The advantages of annealing chemical potential are:

  • More comprehensive sampling;
  • The ability to rank binding sites by the lowest chemical potential at which they are at least 50% occupied.

The better sampling occurs because, at high positive chemical potentials, fragments can temporarily occupy energetically unfavorable positions while they move to explore optimal sites, rapidly overcoming energy barriers to reach low energy states (Figure, left panel). At low negative chemical potentials, most of the surface of the protein is evacuated and binding pockets become isolated, and are thus separately characterized by the excess chemical potential, and thus average free energy for ranking (Figure, right panel). Using GC/MC-SACP, the water maps are unique in efficiently discovering multi-body water interactions involving two or more waters—a limitation of other commercial and free water maps. In the 2011 SAMPL3 competition (OpenEye), the performance of our GC/MC-SACP in ranking fragments was documented.15

While the quality of GC/MC-SACP derived maps are generally acknowledged to superior to other maps, they have historically been considered to be expensive to produce. Compared to earlier GC/MC codes, we have extended the GC/MC-SACP with a variety of new sampling algorithms, efficient electrostatics modeling, and adaptive annealing strategies that have drammatically reduced the cost ($.10-$.50 per map on AWS EC2) while improving the accuracy of the sampling.
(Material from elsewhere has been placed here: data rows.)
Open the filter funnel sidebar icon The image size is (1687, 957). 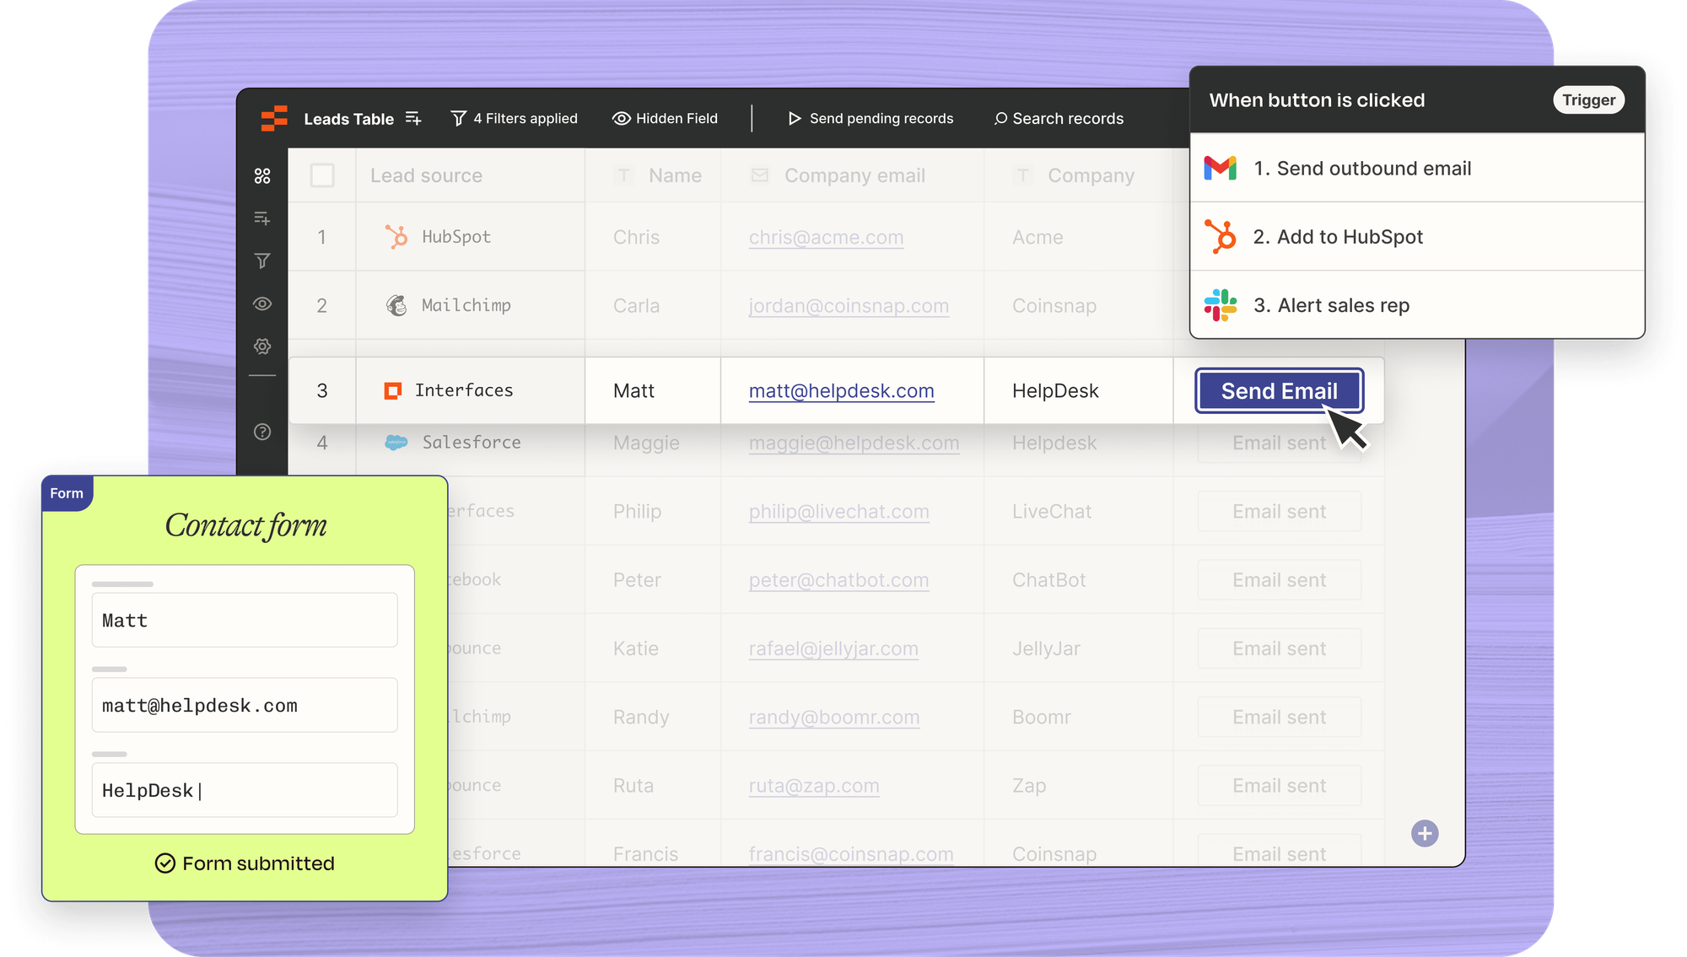(x=262, y=261)
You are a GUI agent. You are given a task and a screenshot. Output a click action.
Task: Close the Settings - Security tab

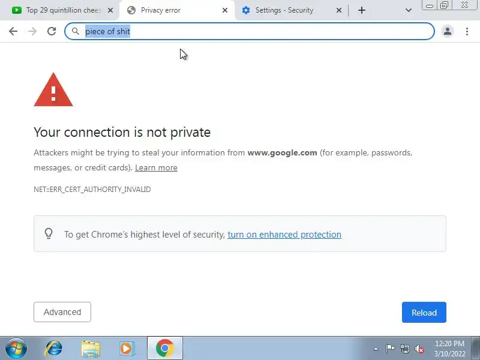(339, 10)
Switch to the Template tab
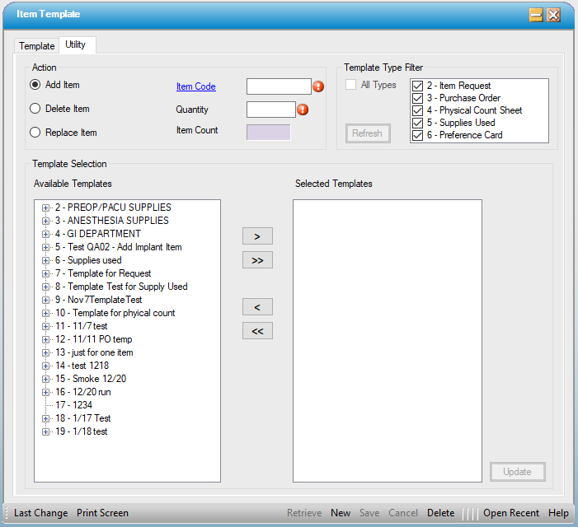Screen dimensions: 578x527 coord(36,46)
In the last several years, we have successfully applied these maps in over a dozen lead identfication programs (including initial hits on PCSK9 and RecA – protein-protein interactions) and several lead optimization campaigns—novel nanomolar compounds, among < 40 synthesized, for ACCase, 11BetaHSD-1, renin, DHFR, and others. Over 250,000 simulations, on >100 proteins of various classes validate the generality of the method. To our knowledge, no other method has been operated at this scale in the production of fragment and water maps. Using these maps in successfully identifying and optimizing drug lead compounds on multiple targets validates their relevance to experimental outcomes.


Caveats to Consider

Fragment binding sites are those where fragments bind with high affinity net of the desolvation energy cost. Generally, highly interacting components of bound ligands, corresponding to a fragment, will be overlapped by simulated fragments, but not always. The ligand component may not be interacting at all, just used as a spacer or to achieve solubility. Further, since the simulations are generally done on rigid proteins, a very tight, collapsed pocket may not allow the fragment of interest to fit without extensive sampling.

Another issue is that the affinity of an assembled ligand is rarely the simple sum of the affinities of the component fragments. When fragments are linked by bonds, electrons redistribute, the location and orientation of the fragment may be slightly different, and the bound entropy of the fragments is reduced. Thus, fragment binding affinity is a useful guide and prerequisite to likely improvements, but an assembled compound must be evaluated as a whole to get a definitive assessment.

To address this issue, we developed a method called Constrained Fragment Annealing to aid in evaluating the impact on affinity of position and entropy changes. In rigid pockets, energy minimization may be sufficient, but where protein flexibility is important (often when there are flexible loops over the binding pocket or protein-protein interaction surfaces are targeted), molecular dynamics simulations are required to assess the emergent behavior of ligand binding.

To evaluate electron redistribution, quantum mechanical calculation of charge distributions are needed. As is commonly the case, small changes are better predicted than large ones. Differences in fragment affinities in single R-group substitutions tend to correlate well with experimental affinities, while pure de novo designs are somewhat less predictive.